Tuesday, May 02, 2006

Killing Pablo : The Hunt for the World's Greatest Outlaw
(Mark Bowden, unabridged, 9 cassettes)
Fascinating story of a narco-terrorist, and these days, the latter half of that epithet looms larger than it did when Pablo Escobar operated up through the early 1990s. Escobar maintained his cool even while pursued by death squads and US special ops. His charm concealed a bottomless capacity for cruelty: his most heinous crime was to trick a man into carrying a 'recording device' onto an Avianca flight; when it was activated, it blew up the unwitting courier and killed 110 people, all of whom died in order to execute one politician. He brutally killed anyone who mentioned his arrest record, yet in his private office, proudly displayed framed photos of his mug shots. His billions enabled him to build soccer stadiums and housing projects in Medellin, which insured great loyalty in his native state. His charisma and trickster impulses cannot be ignored, although the danger he posed through his network of power, insisting that everyone either accept a "bribe or be killed" (colloquially, 'plomo o plata,' which translates as lead or silver) undermined the legitimacy of the Colombian government.
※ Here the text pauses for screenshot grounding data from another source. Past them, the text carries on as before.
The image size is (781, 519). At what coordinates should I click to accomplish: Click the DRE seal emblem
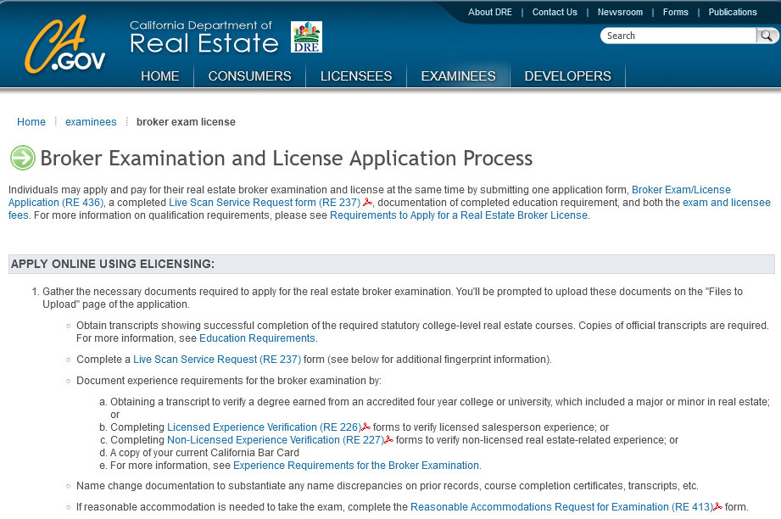[x=307, y=36]
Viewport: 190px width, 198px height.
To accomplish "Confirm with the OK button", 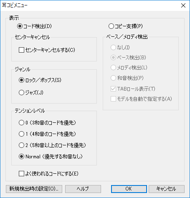I will tap(129, 189).
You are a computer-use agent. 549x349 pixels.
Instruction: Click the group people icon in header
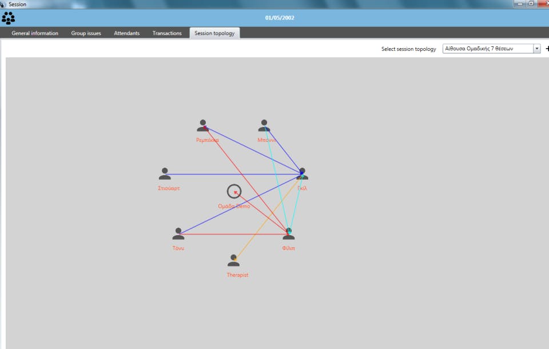coord(9,18)
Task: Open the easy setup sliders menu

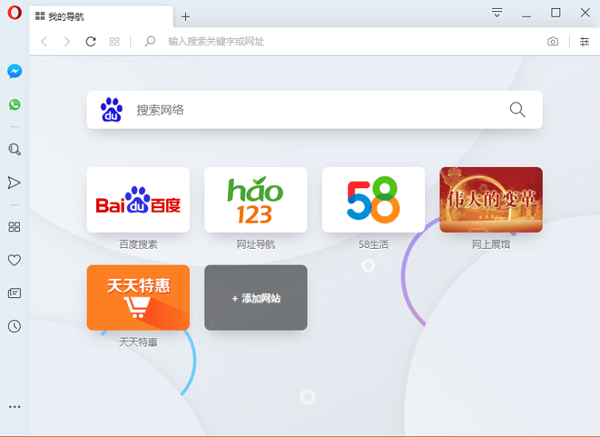Action: coord(584,41)
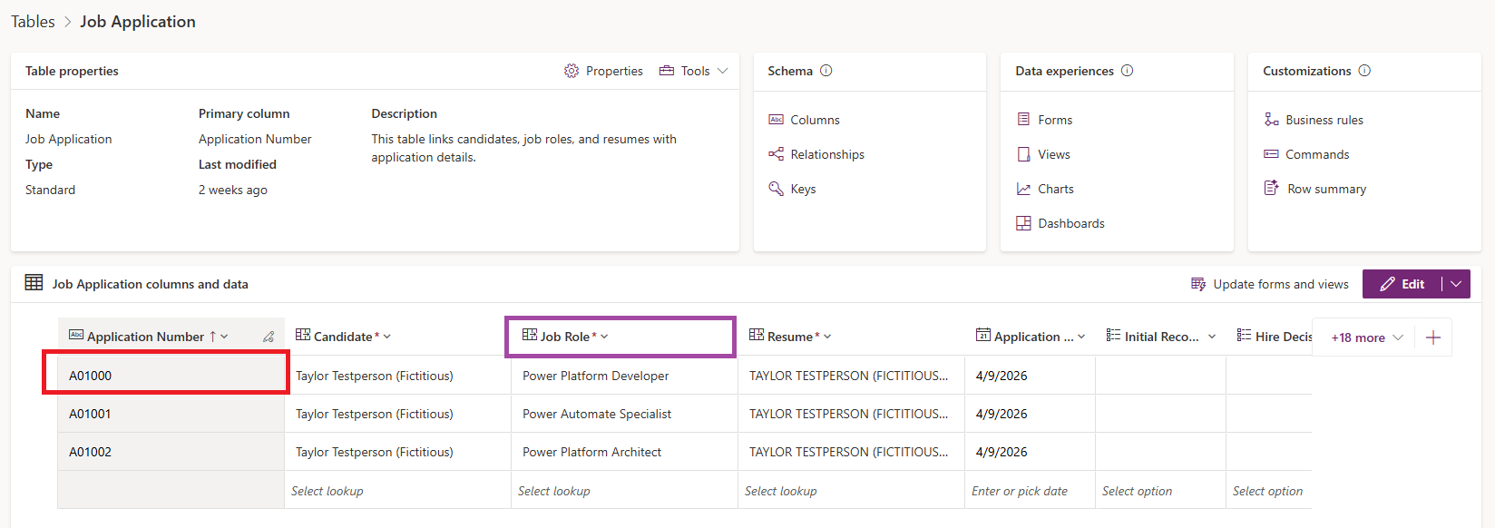Click the Charts line-graph icon

(1023, 189)
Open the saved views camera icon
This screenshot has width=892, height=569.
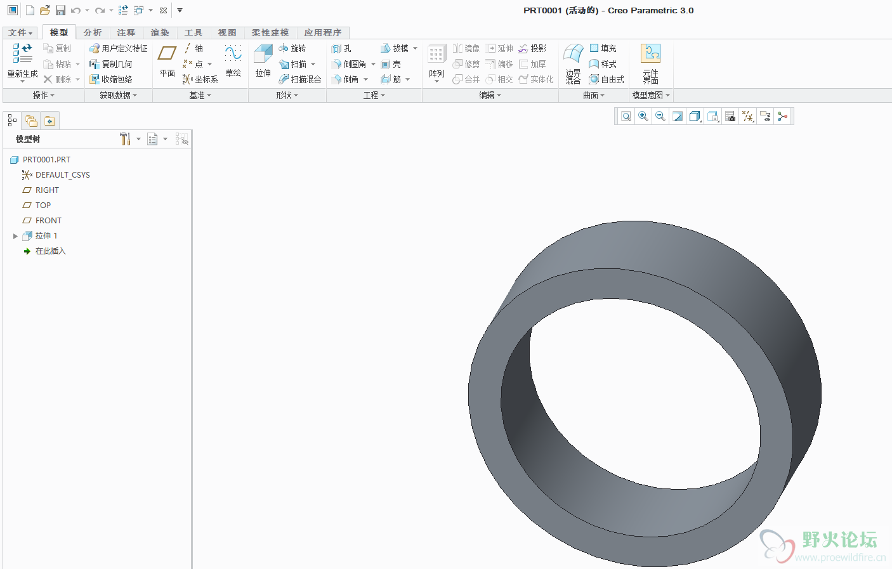click(730, 116)
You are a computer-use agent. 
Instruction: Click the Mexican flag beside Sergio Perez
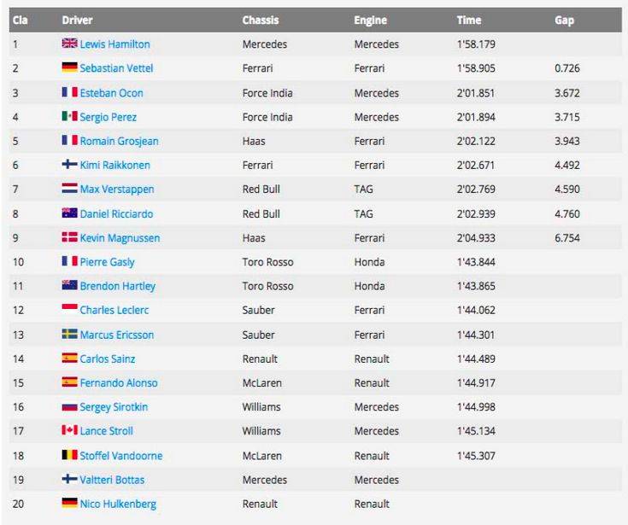[x=70, y=117]
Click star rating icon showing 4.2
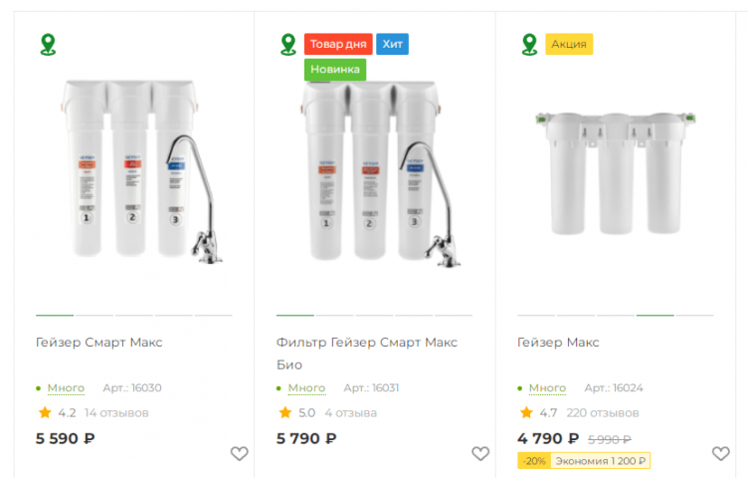Image resolution: width=748 pixels, height=478 pixels. tap(45, 412)
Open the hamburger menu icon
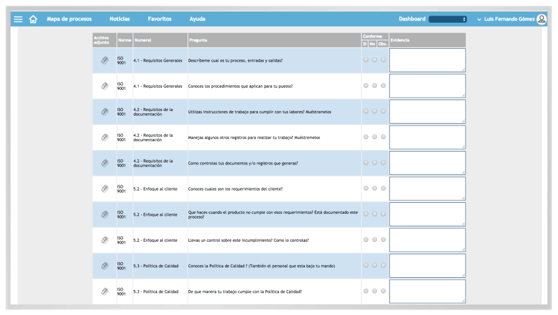Image resolution: width=558 pixels, height=315 pixels. tap(18, 19)
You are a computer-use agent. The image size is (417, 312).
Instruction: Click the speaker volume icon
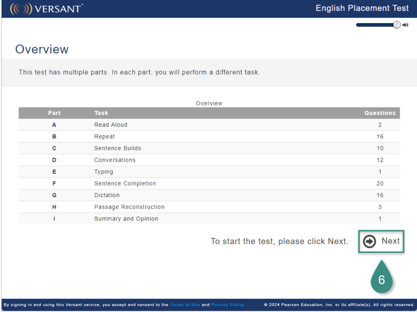pyautogui.click(x=405, y=25)
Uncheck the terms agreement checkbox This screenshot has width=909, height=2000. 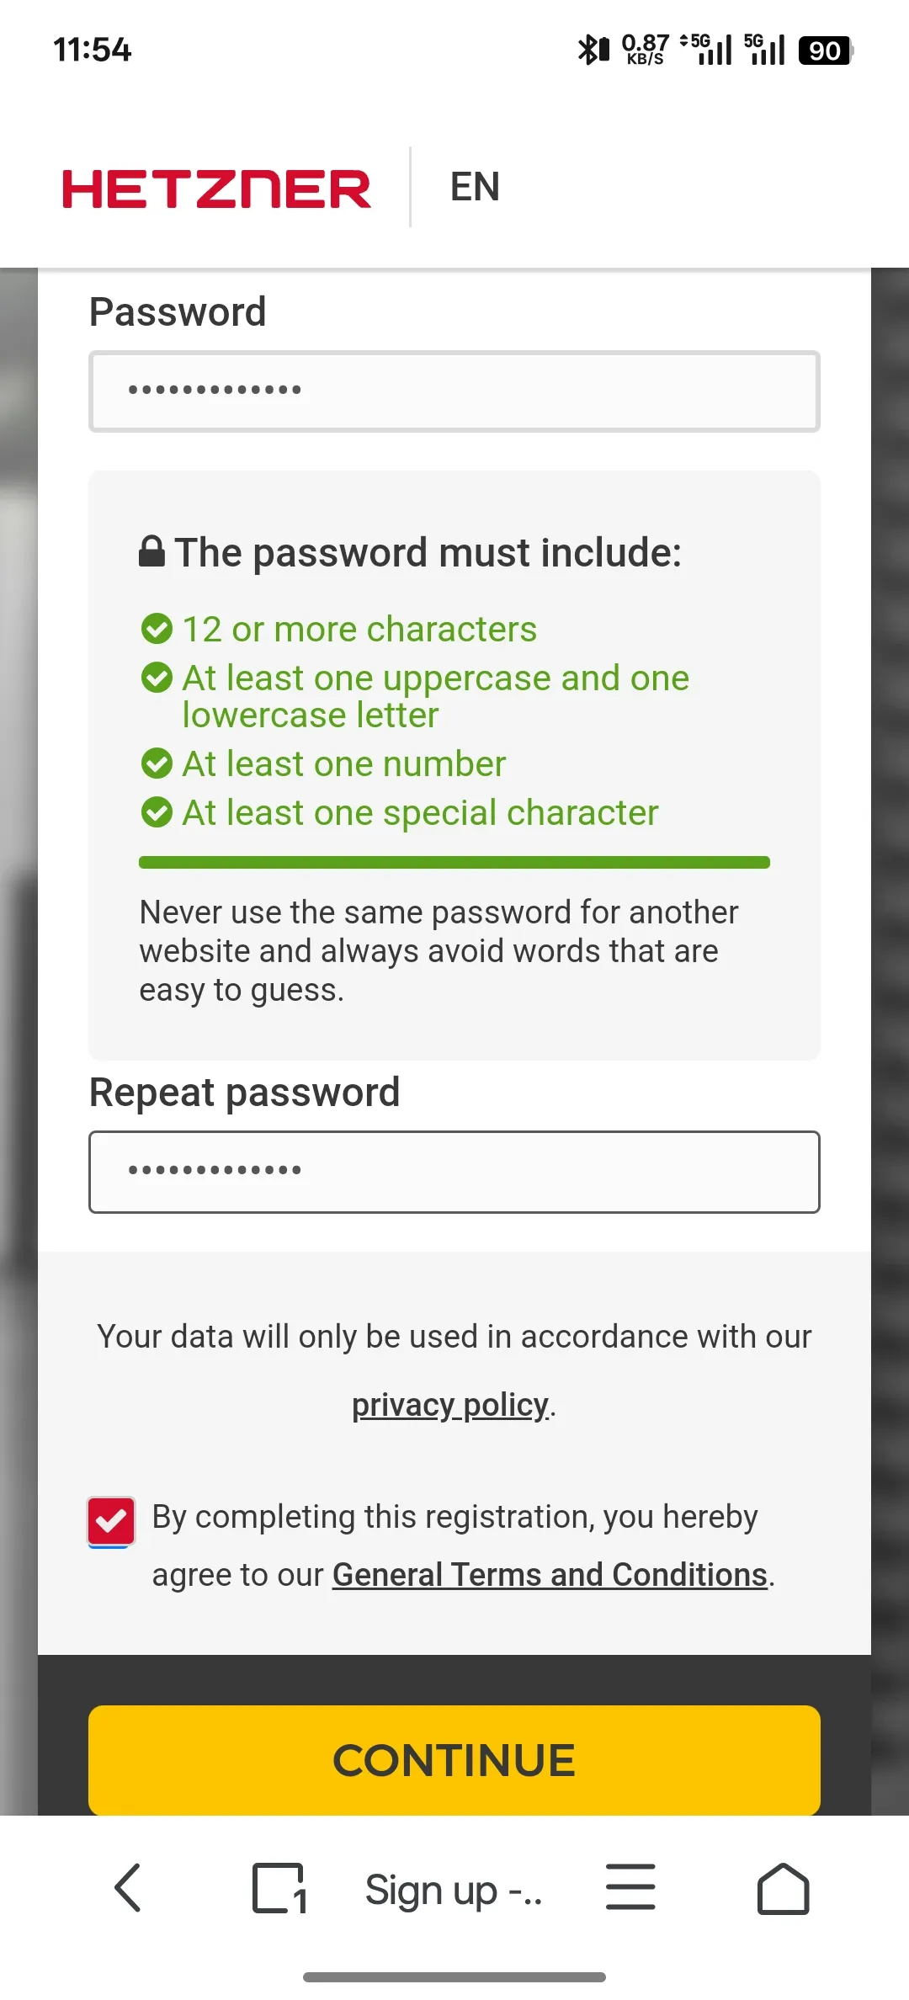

The book underscores how smuggling can be allied with a language of indigenous empowerment, and how the generated wealth enables forces to become qvirtual states, with airforce, army, and massive infrastructure. Since 9/11, it's been clear that the ease of smuggling drugs demonstrates our vulnerability to more threatening infiltration. This book demonstrates that the drug war all but insures that the underground has a fluid currency for funding all their darkest projects.